Y sin embargo, comparado con sexenios anteriores, la lista resulta impresionante a ojos de todos aquellos que hasta ahora se habían sentido víctimas de gobiernos cómplices de la élite.
Ciertamente el impacto de la crisis económica barre con buena parte de los beneficios reales o presuntos que las acciones de la 4T habrían propiciado a favor de los pobres. Pero incluso así, siempre quedará entre estos sectores la percepción de que por fin hay alguien en Palacio que habla y gobierna en su nombre, aun cuando los obstáculos terminen por superarlo. Por lo demás, a pesar de los números rojos, queda la percepción entre los pobres de que con otros gobiernos habrían salido peor parados de la crisis. El paquete de rescate solicitado por la iniciativa privada, que seguramente habrían impulsado Felipe Calderón o Enrique Peña Nieto, se habría diluido por el abuso y la distorsión de un sector privado engordado por monopolios disfrazados, privilegios y márgenes absurdos de rendimiento. La mayor parte de los votantes de López Obrador no habrían obtenido algo de un programa de apoyo a las empresas porque, para empezar, la mayoría de ellos no cuenta con un empleo formal.

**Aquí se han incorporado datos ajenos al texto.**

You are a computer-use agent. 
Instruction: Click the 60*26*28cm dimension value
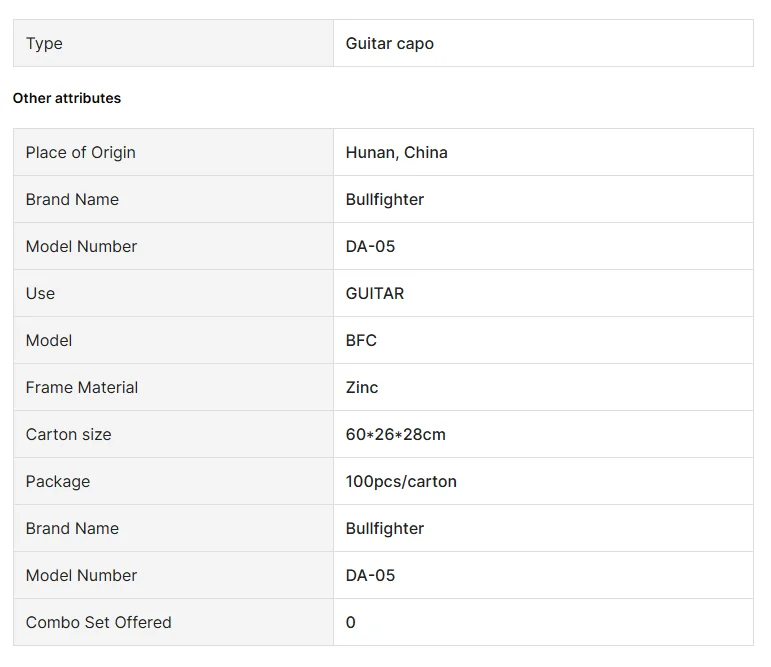pyautogui.click(x=395, y=435)
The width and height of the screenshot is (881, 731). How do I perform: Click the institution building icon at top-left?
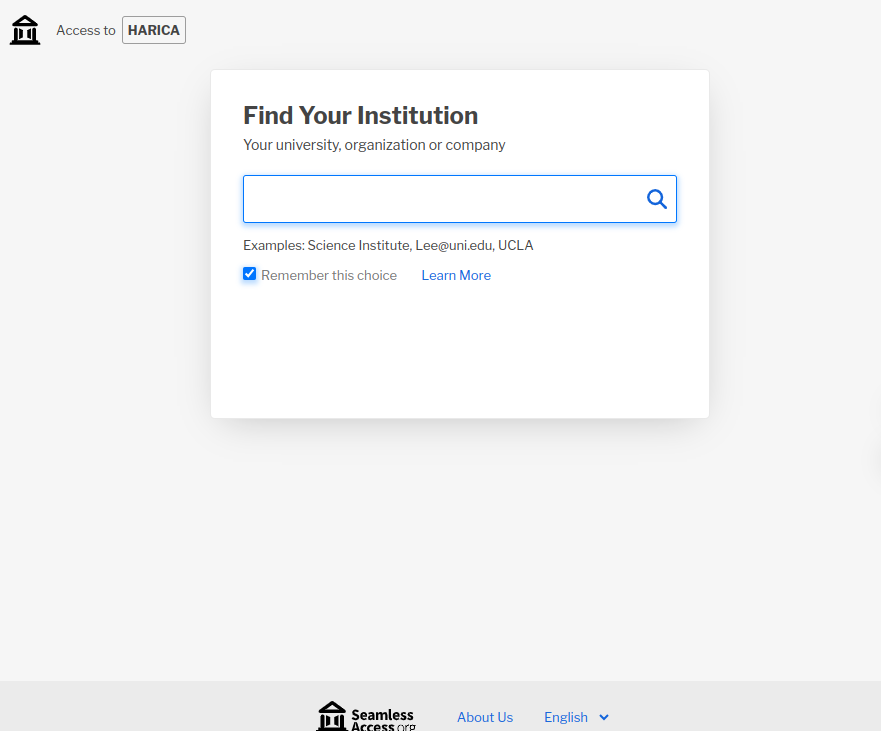[25, 30]
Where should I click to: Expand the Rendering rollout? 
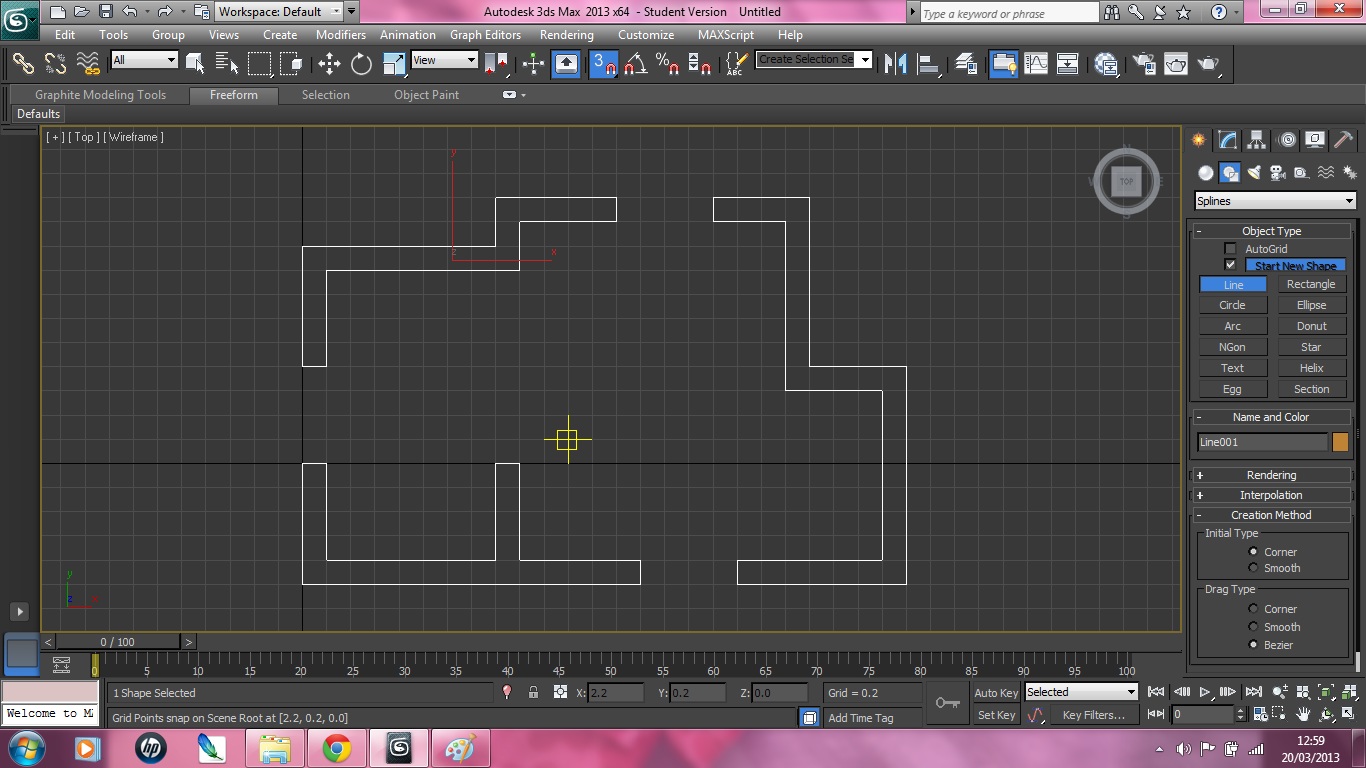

En suma, la popularidad de López Obrador no tiene nada de irracional o misterioso. Quizá escapa al sentido común de una clase media que creía en la racionalidad del sistema y asumía que solo había que corregir excesos y distorsiones para lograr la modernidad y el desarrollo. Pero no es el caso del México bronco y de los muchos agravios pendientes en nombre de los cuales el presidente busca un cambio radical. Visto así, su popularidad resulta explicable. Se nutre de dos factores que están a la vista: uno, una narrativa populista apoyada por políticas públicas claramente destinadas a favorecer a los pobres y a cuestionar a la élite. Dos, por un dato que está más allá del debate ideológico o del gusto político; los pobres son mayoría. ¿Por qué no habrían de apoyarlo?